Task details: Using the data below, output the first line and every line after it up to and including the line containing "You are a computer-use agent. Viewport: 595px", exactly as written and with nothing added.

Working data:
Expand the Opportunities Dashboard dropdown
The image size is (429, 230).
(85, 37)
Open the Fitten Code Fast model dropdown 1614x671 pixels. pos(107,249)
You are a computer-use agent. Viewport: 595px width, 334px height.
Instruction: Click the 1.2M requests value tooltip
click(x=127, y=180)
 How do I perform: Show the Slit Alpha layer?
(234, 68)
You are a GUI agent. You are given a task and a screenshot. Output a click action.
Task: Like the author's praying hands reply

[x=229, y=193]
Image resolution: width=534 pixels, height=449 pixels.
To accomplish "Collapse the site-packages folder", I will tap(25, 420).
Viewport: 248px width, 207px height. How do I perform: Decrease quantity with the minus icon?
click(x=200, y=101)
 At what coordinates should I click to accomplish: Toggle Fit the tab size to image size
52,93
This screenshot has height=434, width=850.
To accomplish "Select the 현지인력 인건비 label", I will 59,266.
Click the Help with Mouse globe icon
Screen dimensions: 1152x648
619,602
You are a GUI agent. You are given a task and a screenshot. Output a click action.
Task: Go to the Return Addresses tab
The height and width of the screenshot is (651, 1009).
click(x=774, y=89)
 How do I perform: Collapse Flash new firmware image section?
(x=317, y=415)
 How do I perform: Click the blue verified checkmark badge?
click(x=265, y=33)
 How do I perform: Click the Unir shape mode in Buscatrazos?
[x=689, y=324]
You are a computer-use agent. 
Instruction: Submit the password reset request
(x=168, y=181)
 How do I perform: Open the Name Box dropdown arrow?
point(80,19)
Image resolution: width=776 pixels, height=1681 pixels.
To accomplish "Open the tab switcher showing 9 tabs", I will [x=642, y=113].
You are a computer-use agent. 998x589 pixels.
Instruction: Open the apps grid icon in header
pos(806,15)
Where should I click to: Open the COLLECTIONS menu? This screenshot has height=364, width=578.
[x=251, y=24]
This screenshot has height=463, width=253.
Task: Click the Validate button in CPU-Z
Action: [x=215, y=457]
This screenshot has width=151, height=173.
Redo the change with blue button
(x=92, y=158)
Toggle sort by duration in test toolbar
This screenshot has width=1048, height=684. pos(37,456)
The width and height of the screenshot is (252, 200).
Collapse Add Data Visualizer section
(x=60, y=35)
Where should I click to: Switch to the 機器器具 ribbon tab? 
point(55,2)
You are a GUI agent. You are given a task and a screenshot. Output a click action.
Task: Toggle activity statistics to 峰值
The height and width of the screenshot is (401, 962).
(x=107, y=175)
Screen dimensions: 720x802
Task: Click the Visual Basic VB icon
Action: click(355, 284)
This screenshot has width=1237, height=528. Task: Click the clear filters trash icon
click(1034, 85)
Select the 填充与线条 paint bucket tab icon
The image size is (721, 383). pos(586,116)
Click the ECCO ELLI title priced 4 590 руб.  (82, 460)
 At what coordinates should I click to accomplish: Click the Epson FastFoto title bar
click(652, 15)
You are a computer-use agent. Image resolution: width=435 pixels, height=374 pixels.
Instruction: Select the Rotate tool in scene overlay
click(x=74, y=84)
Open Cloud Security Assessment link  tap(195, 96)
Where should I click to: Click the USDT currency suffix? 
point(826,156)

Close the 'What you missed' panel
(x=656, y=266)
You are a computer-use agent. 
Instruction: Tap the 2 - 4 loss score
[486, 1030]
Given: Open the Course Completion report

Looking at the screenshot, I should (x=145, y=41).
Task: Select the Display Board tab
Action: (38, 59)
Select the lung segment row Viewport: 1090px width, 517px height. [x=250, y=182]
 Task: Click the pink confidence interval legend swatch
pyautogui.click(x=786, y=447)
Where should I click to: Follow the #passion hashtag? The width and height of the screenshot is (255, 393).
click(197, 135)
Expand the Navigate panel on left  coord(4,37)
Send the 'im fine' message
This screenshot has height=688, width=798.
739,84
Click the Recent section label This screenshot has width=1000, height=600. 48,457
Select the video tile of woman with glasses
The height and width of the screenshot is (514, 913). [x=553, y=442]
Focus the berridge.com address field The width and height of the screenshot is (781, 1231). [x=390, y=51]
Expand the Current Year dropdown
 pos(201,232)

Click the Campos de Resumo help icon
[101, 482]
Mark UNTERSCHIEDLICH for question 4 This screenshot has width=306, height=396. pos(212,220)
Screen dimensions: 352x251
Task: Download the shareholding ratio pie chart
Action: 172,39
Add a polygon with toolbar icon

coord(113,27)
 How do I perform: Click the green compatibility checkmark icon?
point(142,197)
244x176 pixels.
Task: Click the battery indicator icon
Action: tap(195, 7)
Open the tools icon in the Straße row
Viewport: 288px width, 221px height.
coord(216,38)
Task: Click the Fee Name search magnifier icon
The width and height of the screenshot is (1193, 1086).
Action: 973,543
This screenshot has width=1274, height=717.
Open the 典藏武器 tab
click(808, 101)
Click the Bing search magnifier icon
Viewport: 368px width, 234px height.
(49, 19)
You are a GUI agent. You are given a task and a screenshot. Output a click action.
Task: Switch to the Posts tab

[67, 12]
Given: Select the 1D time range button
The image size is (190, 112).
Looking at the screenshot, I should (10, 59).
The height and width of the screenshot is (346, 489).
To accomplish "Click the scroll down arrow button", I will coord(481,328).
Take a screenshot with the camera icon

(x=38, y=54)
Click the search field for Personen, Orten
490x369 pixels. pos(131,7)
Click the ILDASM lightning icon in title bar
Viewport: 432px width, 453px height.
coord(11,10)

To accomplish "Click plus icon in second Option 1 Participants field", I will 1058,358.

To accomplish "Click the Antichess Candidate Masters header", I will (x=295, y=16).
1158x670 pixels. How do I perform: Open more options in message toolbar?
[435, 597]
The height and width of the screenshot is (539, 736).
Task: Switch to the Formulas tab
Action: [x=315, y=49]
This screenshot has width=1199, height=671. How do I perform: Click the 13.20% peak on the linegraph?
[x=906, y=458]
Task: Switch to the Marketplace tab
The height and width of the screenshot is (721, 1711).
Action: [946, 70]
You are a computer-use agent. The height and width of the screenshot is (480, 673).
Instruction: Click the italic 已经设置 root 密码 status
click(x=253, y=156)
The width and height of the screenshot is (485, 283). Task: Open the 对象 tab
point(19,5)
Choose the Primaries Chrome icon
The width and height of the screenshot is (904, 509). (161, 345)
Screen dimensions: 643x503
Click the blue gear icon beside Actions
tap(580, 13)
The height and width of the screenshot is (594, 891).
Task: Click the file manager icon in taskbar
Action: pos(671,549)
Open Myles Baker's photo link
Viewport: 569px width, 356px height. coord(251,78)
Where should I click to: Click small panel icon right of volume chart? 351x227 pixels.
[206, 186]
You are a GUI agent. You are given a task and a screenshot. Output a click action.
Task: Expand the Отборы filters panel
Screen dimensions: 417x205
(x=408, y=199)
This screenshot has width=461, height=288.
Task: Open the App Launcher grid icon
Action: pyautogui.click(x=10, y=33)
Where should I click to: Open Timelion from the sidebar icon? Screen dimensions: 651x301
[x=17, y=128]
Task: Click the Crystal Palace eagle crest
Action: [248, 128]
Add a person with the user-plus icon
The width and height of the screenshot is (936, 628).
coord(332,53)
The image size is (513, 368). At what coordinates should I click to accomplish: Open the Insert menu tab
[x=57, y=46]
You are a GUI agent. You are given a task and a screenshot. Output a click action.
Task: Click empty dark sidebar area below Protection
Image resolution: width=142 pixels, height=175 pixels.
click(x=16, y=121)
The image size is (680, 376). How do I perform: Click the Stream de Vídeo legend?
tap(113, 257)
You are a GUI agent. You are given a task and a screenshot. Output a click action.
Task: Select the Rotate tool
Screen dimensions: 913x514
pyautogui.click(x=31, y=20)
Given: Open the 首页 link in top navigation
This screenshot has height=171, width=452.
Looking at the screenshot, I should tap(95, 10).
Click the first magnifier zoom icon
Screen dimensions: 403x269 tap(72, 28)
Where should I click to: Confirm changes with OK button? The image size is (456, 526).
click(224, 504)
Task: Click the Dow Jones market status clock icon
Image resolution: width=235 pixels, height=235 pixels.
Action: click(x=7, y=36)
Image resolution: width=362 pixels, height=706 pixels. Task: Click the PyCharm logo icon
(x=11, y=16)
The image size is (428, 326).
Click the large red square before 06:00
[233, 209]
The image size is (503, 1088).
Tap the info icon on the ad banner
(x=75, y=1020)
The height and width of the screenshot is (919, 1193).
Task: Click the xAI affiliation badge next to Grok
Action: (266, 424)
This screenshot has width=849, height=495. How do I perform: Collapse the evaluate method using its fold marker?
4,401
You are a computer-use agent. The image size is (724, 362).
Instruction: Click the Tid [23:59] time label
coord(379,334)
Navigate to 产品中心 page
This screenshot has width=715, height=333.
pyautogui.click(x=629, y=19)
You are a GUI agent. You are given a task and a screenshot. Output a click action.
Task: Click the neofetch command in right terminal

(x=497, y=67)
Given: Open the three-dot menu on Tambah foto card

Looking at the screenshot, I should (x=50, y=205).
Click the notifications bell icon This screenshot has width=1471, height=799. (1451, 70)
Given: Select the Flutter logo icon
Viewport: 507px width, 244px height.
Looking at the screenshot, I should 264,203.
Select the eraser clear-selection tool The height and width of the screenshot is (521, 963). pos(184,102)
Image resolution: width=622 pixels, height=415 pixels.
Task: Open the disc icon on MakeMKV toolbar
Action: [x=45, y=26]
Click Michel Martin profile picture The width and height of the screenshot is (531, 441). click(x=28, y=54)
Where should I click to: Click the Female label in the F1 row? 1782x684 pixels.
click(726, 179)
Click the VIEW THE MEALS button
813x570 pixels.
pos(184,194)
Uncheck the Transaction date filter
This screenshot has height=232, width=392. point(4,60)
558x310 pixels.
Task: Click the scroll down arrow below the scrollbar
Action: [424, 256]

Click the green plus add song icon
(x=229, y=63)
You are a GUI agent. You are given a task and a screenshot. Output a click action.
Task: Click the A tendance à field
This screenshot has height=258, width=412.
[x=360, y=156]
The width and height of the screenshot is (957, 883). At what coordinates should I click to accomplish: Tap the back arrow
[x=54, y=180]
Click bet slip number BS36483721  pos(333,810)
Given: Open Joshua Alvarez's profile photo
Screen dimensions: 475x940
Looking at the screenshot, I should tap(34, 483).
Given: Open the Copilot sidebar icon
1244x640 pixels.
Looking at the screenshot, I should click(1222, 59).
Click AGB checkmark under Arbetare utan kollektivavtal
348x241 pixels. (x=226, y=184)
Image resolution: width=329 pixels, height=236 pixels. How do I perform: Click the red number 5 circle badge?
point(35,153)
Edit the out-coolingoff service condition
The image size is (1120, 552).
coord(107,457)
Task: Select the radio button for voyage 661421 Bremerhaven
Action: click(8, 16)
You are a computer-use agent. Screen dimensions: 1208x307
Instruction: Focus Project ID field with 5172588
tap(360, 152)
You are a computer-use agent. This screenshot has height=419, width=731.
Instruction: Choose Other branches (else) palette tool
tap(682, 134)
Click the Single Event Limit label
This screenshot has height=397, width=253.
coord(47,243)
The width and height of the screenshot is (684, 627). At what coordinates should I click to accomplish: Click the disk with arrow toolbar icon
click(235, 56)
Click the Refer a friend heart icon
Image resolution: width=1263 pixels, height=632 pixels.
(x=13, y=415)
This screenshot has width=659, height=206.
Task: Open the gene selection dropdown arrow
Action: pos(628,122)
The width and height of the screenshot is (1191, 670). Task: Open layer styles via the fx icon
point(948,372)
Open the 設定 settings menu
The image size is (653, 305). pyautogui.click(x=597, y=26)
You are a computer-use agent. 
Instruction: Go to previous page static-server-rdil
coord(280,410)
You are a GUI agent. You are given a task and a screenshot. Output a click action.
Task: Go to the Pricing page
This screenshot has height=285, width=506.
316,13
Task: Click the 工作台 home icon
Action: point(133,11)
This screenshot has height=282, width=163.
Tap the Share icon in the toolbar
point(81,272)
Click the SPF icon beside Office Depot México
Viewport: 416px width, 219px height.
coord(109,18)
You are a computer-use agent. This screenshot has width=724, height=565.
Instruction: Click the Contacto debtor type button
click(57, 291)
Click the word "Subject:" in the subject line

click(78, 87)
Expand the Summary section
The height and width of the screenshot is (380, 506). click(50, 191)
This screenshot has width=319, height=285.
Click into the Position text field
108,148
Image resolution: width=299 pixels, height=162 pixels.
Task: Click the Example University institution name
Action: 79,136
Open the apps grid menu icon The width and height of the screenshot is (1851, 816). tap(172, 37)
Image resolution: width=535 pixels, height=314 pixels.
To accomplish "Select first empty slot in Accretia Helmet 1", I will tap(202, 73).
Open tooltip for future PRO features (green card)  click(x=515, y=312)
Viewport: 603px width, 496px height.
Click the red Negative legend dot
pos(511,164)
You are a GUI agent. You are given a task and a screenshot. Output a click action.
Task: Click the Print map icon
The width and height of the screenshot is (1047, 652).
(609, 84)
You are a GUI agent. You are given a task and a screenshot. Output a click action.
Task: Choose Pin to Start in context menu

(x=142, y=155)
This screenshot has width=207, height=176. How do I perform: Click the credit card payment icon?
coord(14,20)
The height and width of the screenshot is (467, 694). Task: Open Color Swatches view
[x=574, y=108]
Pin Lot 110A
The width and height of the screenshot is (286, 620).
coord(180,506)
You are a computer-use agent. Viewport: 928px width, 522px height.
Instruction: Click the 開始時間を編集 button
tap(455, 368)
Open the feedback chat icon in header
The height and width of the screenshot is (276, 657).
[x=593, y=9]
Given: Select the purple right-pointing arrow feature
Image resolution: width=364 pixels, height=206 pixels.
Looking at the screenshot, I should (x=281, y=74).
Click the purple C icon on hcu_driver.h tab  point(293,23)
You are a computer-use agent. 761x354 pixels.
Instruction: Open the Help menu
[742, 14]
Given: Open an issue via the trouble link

Reply:
Expand the Opportunities Dashboard dropdown
The image size is (429, 230).
(85, 37)
Open the Fitten Code Fast model dropdown 1614x671 pixels. pos(107,249)
You are a computer-use agent. Viewport: 595px width, 334px height.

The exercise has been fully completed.